## Required work:
Write out, with no changes, every line starting at the one that contains "Screen dimensions: 952x1288" and ending at the last line of the data below. Leave pictures out.

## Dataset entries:
........

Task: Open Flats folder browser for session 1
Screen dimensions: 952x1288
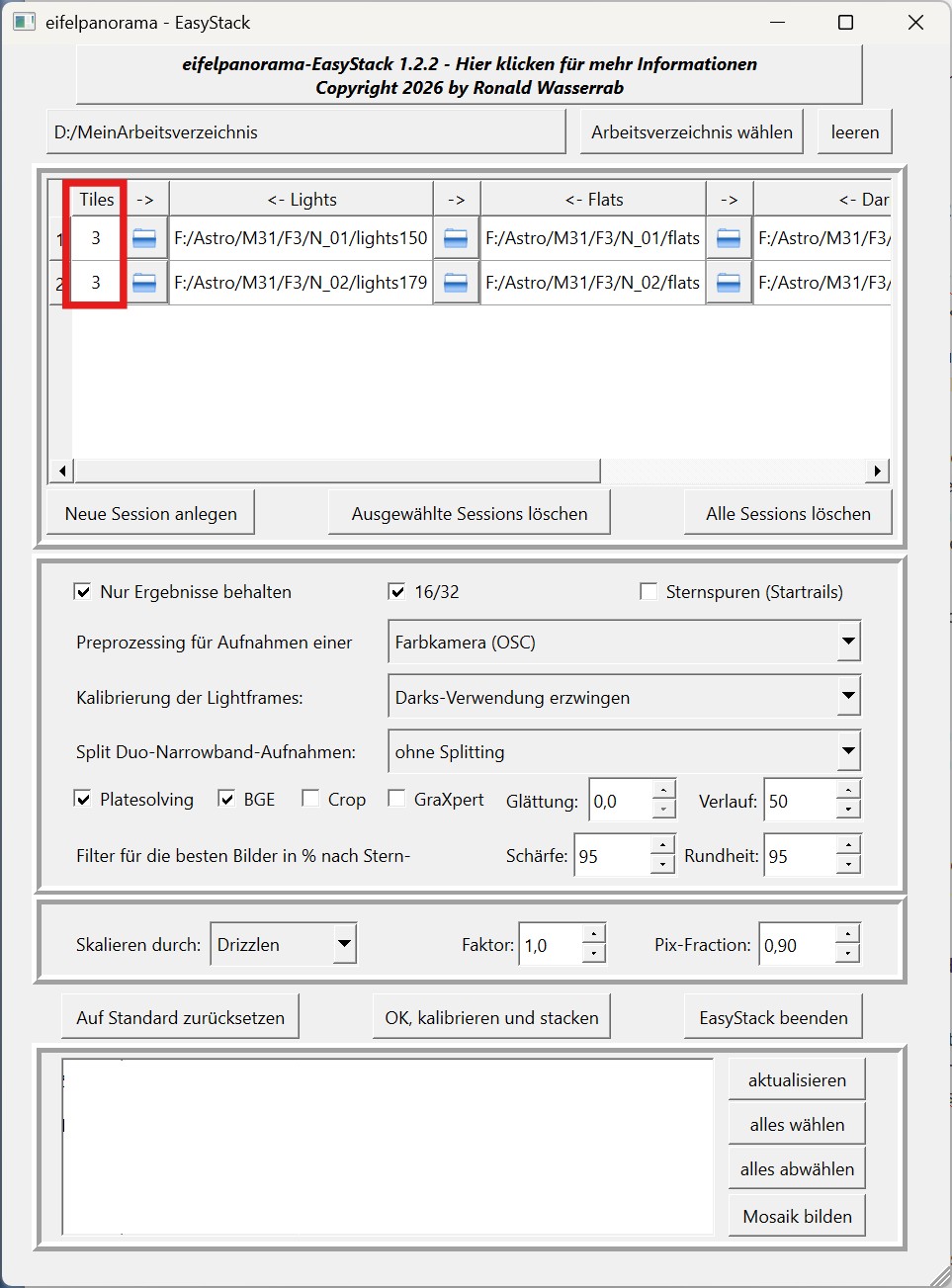Action: tap(456, 238)
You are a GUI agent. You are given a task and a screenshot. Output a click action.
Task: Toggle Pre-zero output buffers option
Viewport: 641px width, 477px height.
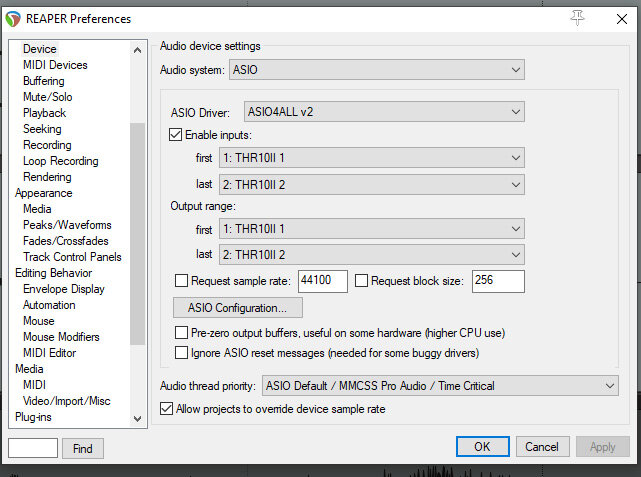[182, 332]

........

## Response below:
Screen dimensions: 952x1288
Action: tap(456, 238)
You are a GUI agent. You are given a task and a screenshot. Output a click action.
Task: Toggle Pre-zero output buffers option
Viewport: 641px width, 477px height.
[182, 332]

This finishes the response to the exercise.